January 17 - Conowingo Dam - Highlights were a pair of Peregrine Falcons feeding on a Rock Dove, and four unbanded first-winter Trumpeter Swans. (The famous and controversial Slaty-backed Gull had not shown up yet.) The weather was merciful: Sunny and about 50. The 9 participants saw a total of 46 species.

February 6 - "New Design Road" - The highlight of the trip was all seven regular Maryland species of woodpecker. Six of the seven woodpeckers, including Sapsucker, Pileated, and Red-headed Woodpecker, were seen at Gemma Radko's home in southeastern Frederick County just across the county line from Hyattstown (Montgomery County). The trip also had good looks at Horned Larks on Greenfield Rd. off New Design Rd, Frederick County.

Leader Pete Webb writes about an interesting non-birding phenomenon: "At the Nolands Ferry park area of the Potomac River (southern terminus of New Design Road), Stone Flies were performing a mating ritual most people don't get to see: the aquatic "nymphs" were walking or swimming ashore to dry, climb trees, and molt into sexually mature, flying adults. After flying and mating, females from yesterday were on the river surface laying their eggs. We saw the nymphs coming to the shore and the females alighting on the water surface for egg laying."

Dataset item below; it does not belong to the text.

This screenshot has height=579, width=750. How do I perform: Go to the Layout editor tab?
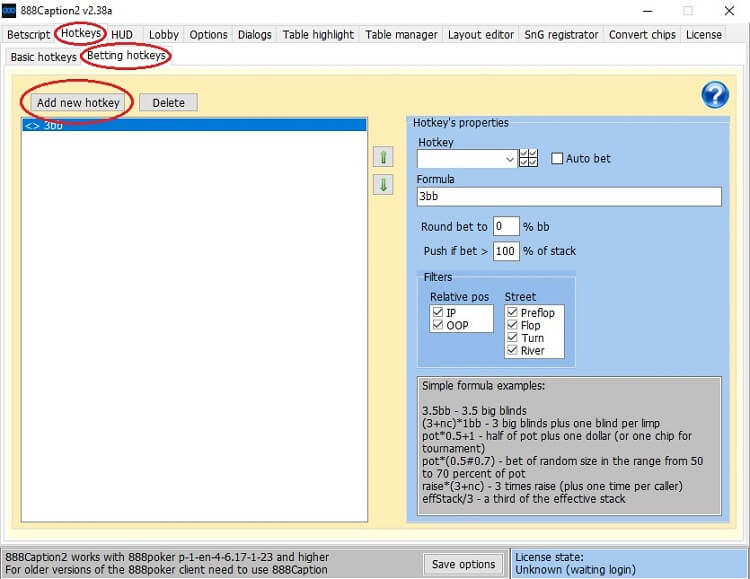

The weather was partly cloudy with temperatures in the 40's and 50's. There were 8 participants. Leader: Pete Webb.

February 13-14 - Cape Henlopen to Cape Charles - Best bird of this trip by far was the extremely rare Black-tailed Gull on the Chesapeake Bay Bridge-Tunnel. See leader Pete Webb's extensive report starting on page 1. 72 species. 7 participants.

Unmitigated Gulls

By Steve Sanford

Just as crossbills dominated local birding last winter, rare gulls were the big stars this winter. Starting February 6 a "possible" adult Slaty-backed Gull was seen at Conowingo Dam most days through February 15 and irregularly for another month. This gull is native to the North Pacific coast of East Asia. Although many, if not most, experienced gull-watchers seemed to agree on the ID, there is some doubt expressed on the Internet and other forums, particularly by those who have not actually seen the bird. Some other rather rare gulls seen repeatedly at Conowingo this winter were Thayer's, Iceland, and California Gulls.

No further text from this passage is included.